◆ **BRONTEKST**:
-- -- --
3.3 De overwegingen die het hof tot deze beslissing hebben geleid, kunnen als volgt worden samengevat.
(a) Het hof gaat ervan uit dat HBU persoonsgegevens van [verweerder] c.s. heeft verwerkt op een wijze die valt onder de Wbp (rov. 6 tot en met 11).
(b) Een verzoek op grond van art. 35 Wbp behoeft niet gespecificeerd te zijn (rov. 12).
(c) HBU heeft ten onrechte een beroep gedaan op de weigeringsgrond van art. 43, onder e, Wbp. Zij wordt niet geschaad in haar door art. 843a Rv. beschermde rechten of vrijheden en bij toewijzing van het verzoek op basis van art. 35 Wbp wordt niet het beginsel van fair trial geschonden. Art. 35 Wbp vormt niet een doorkruising van art. 843a omdat deze regelingen naar aard en strekking verschillend zijn (rov. 13 tot en met 18).
(d) [Verweerder] c.s. gebruiken hun inzagerecht van art. 35 Wbp niet voor een ander doel dan waarvoor het is gegeven en zij maken ook geen misbruik van recht (rov. 20 tot en met 24).
(e) HBU verzet zich wel tegen verstrekking van afschriften, doch zij betwist niet dat een aantal stukken bestaat en dat zij die onder zich heeft.
-- -- --
◆ **OPDRACHT**: Zoek in de brontekst op waarom art. 35 Wbp geen doorkruising vormt van art. 843a.

◆ **VERZAMELD MATERIAAL**:
-- -- --
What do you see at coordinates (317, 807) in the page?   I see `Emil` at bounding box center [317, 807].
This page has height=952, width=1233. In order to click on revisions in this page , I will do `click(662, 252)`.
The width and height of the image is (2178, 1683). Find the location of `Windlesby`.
-- -- --
◆ **RESULTAAT**: Omdat deze regelingen naar aard en strekking verschillend zijn.